◆ Exercise ◆
Report only the number of lines in the records that contain the string "icon".

◆ Records for the task ◆
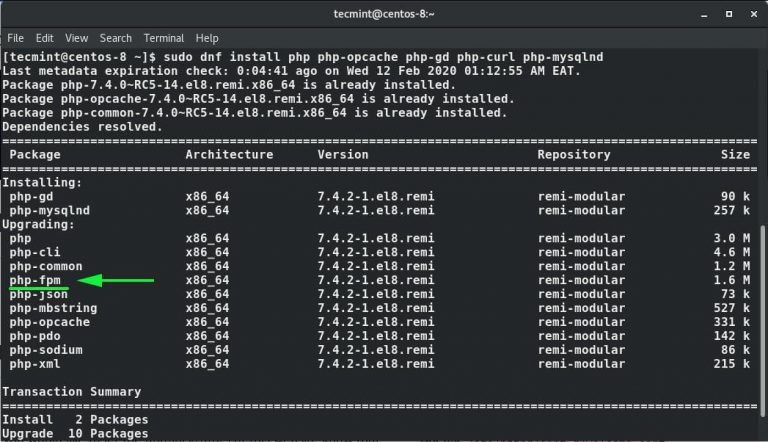The height and width of the screenshot is (442, 768).
Task: Open the Search menu
Action: [x=115, y=38]
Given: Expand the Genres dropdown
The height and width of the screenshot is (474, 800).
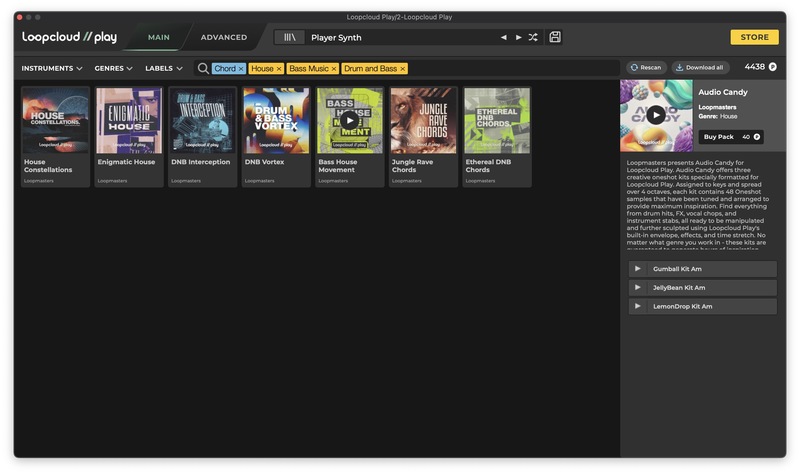Looking at the screenshot, I should coord(113,68).
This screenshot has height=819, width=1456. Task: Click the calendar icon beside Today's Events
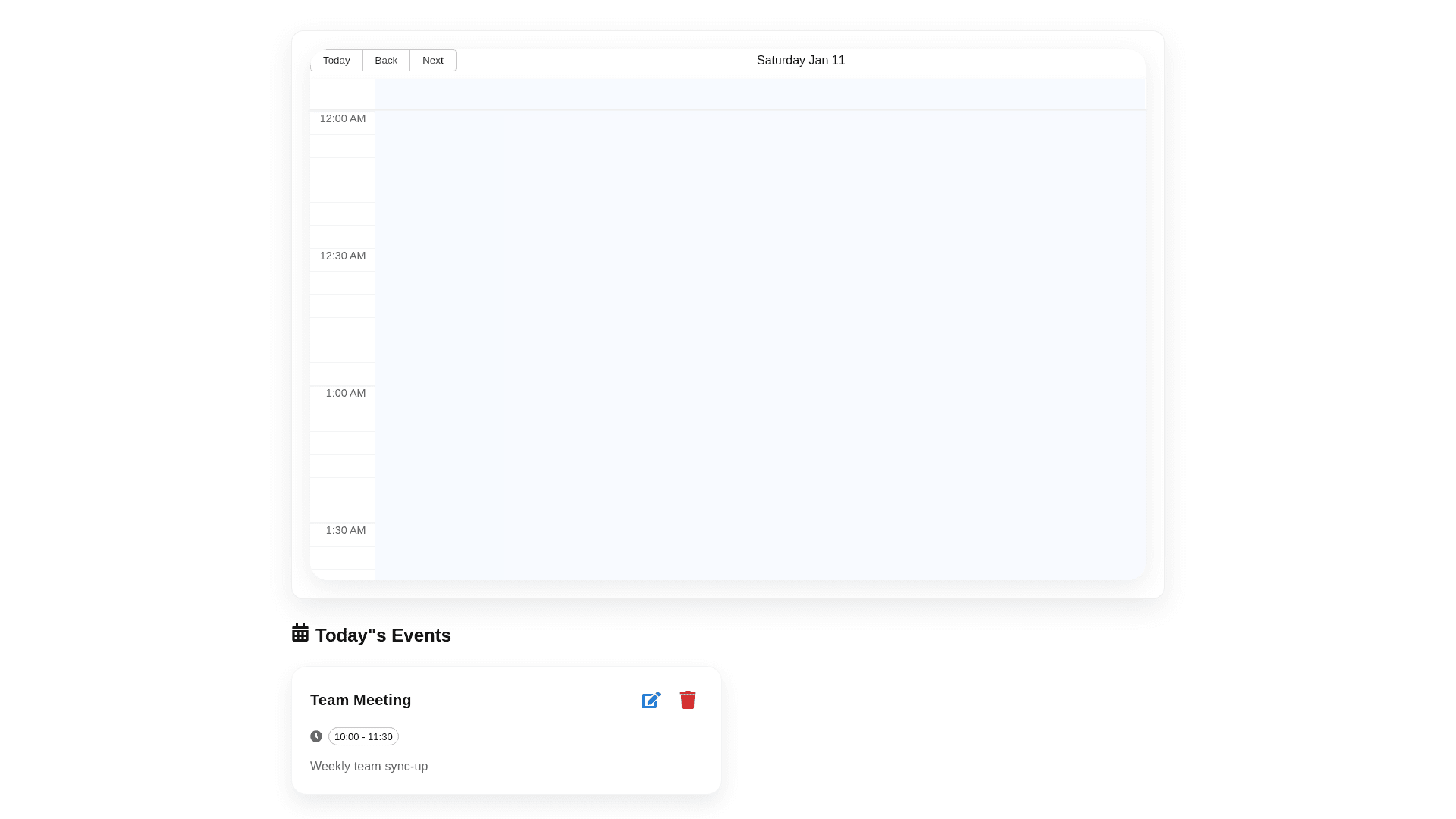(x=300, y=633)
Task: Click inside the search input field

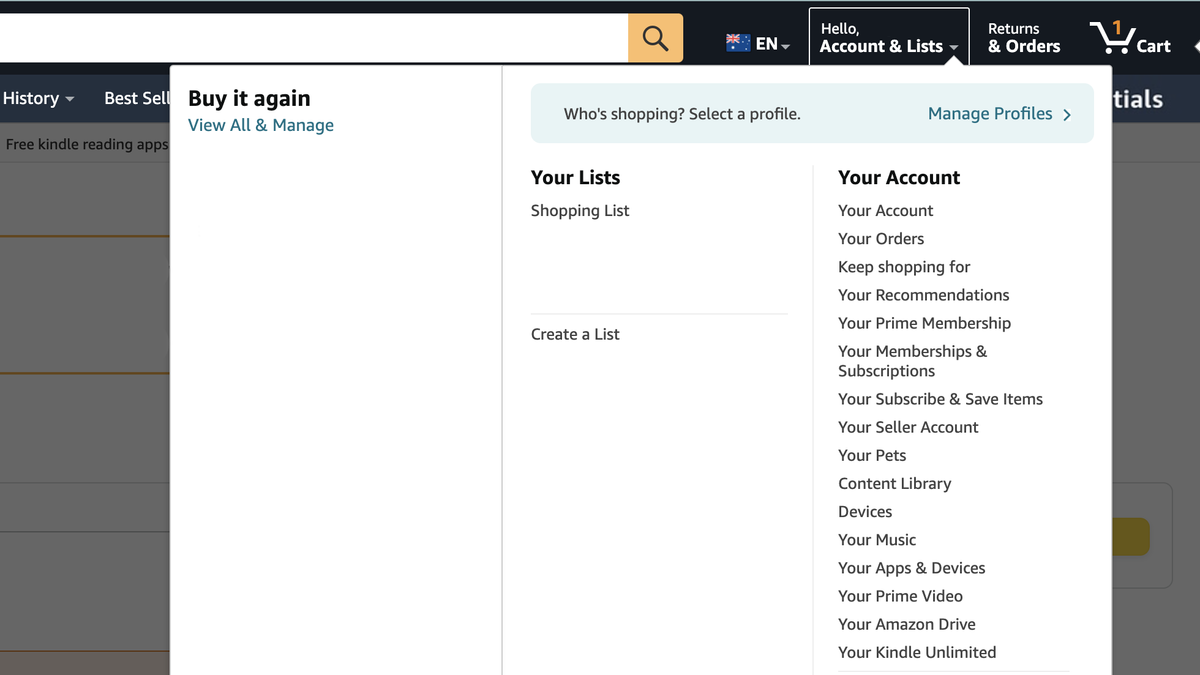Action: click(300, 37)
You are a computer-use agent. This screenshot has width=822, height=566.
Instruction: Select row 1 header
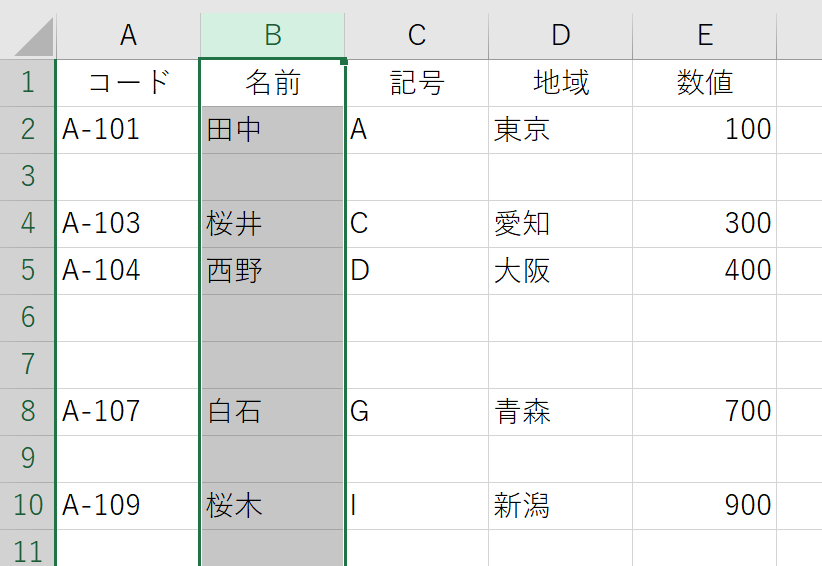coord(27,83)
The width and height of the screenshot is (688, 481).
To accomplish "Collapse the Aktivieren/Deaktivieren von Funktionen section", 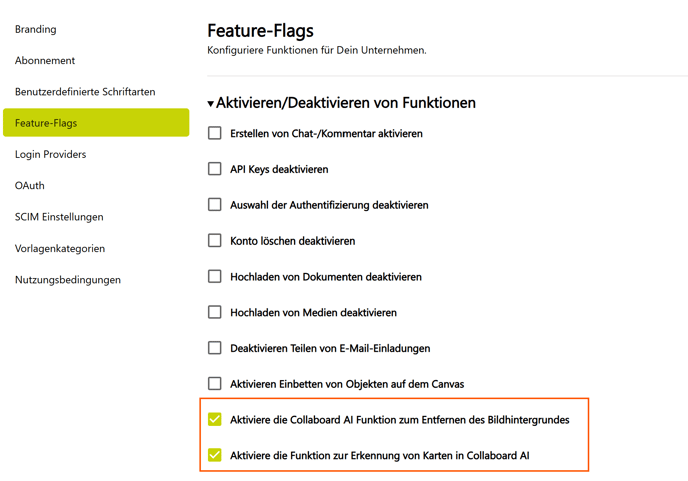I will (x=211, y=104).
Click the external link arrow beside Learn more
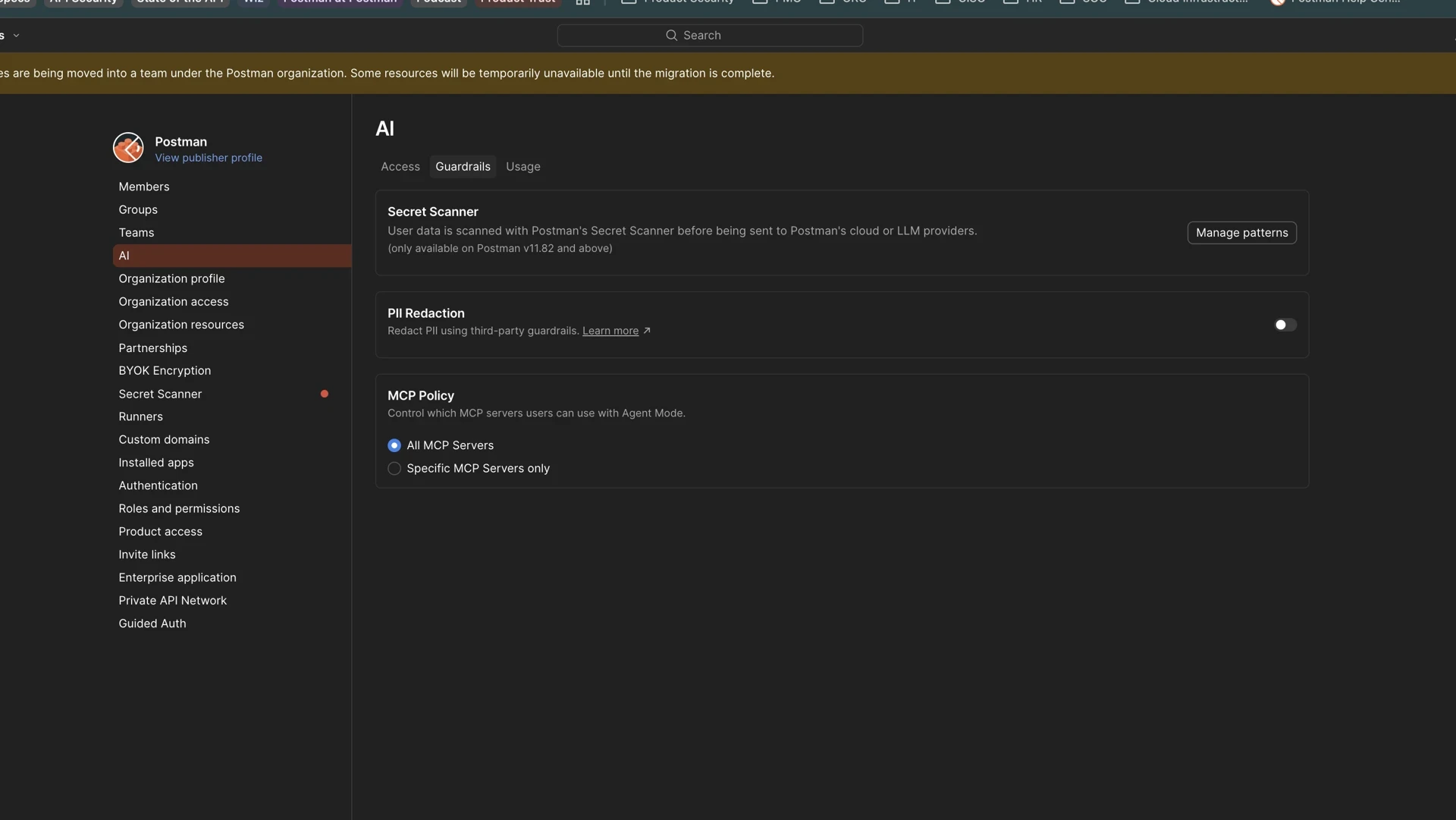This screenshot has width=1456, height=820. 647,330

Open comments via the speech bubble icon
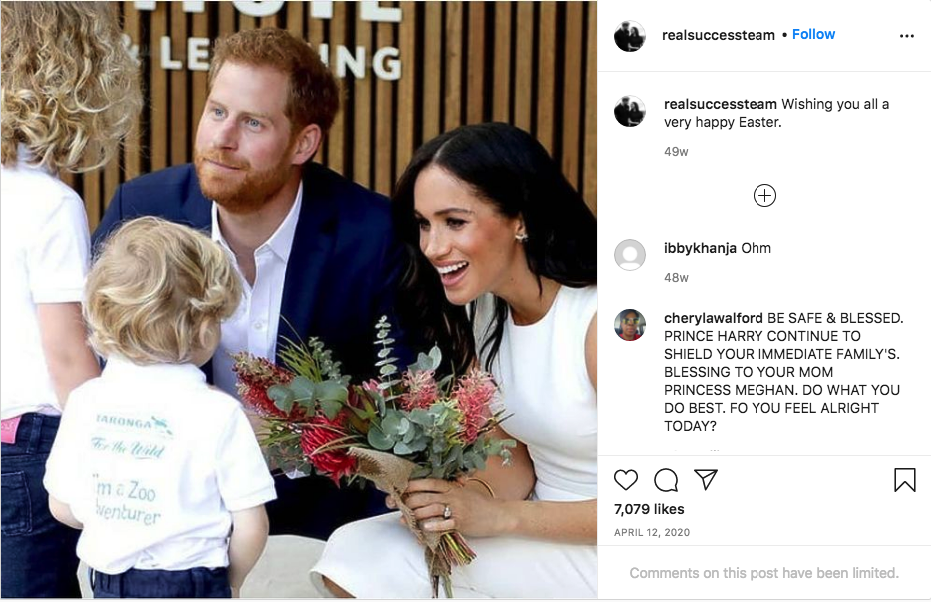click(666, 480)
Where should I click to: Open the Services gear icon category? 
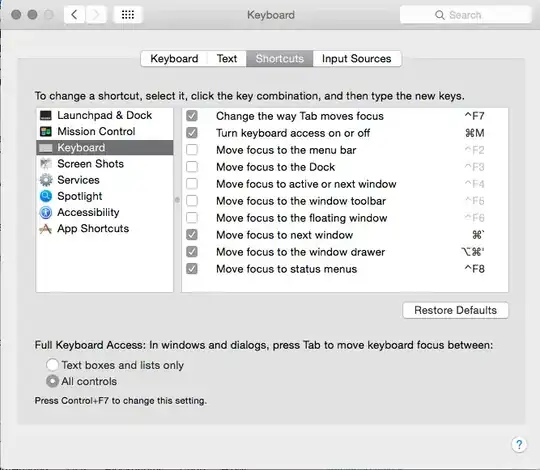pos(45,180)
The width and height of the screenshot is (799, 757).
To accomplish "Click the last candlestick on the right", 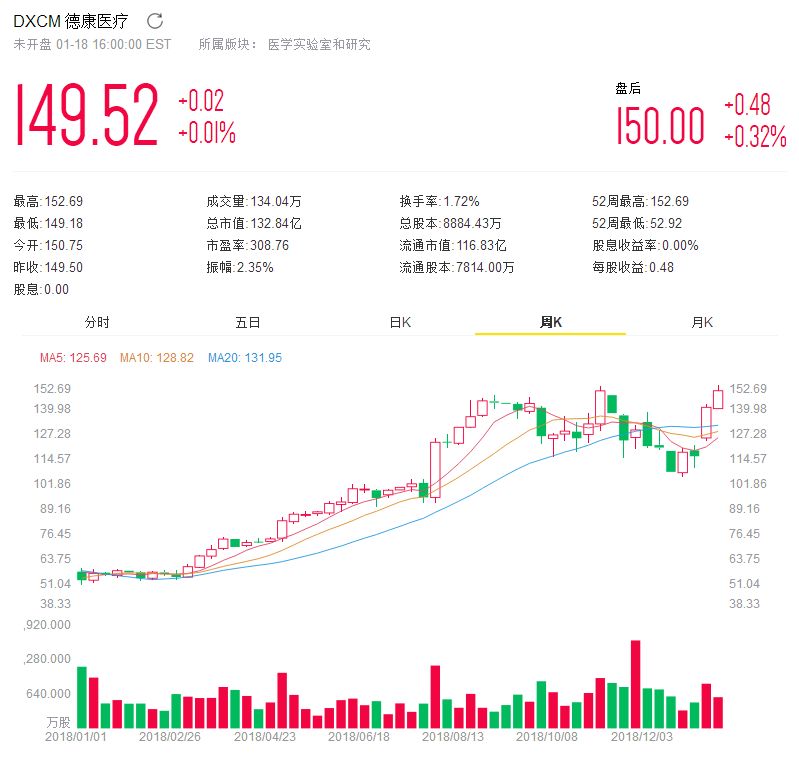I will pos(718,397).
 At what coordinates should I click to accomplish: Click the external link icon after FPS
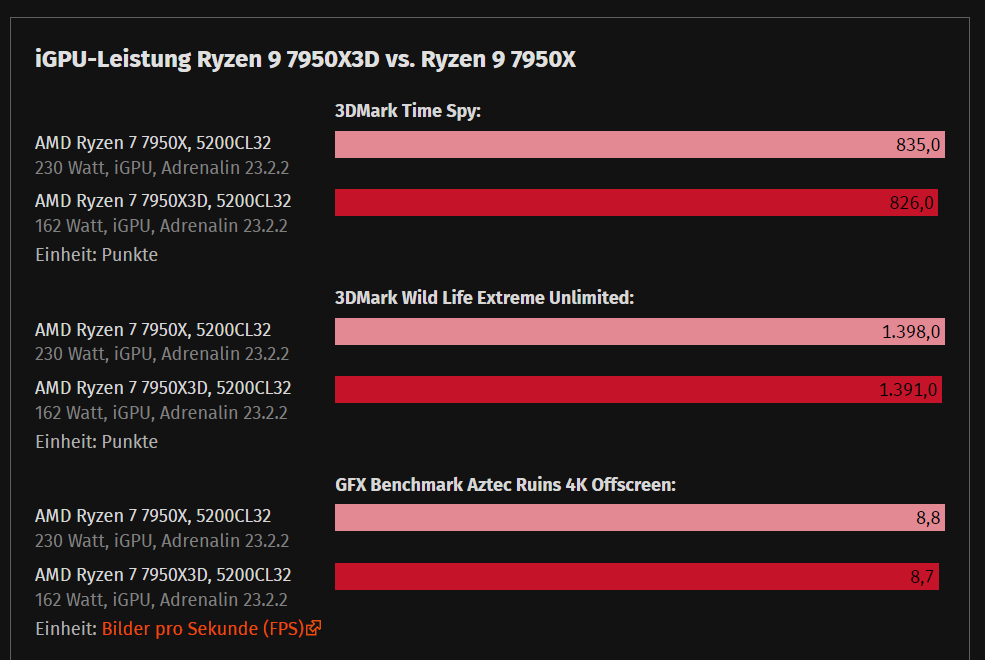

◆ Exercise solution ◆
4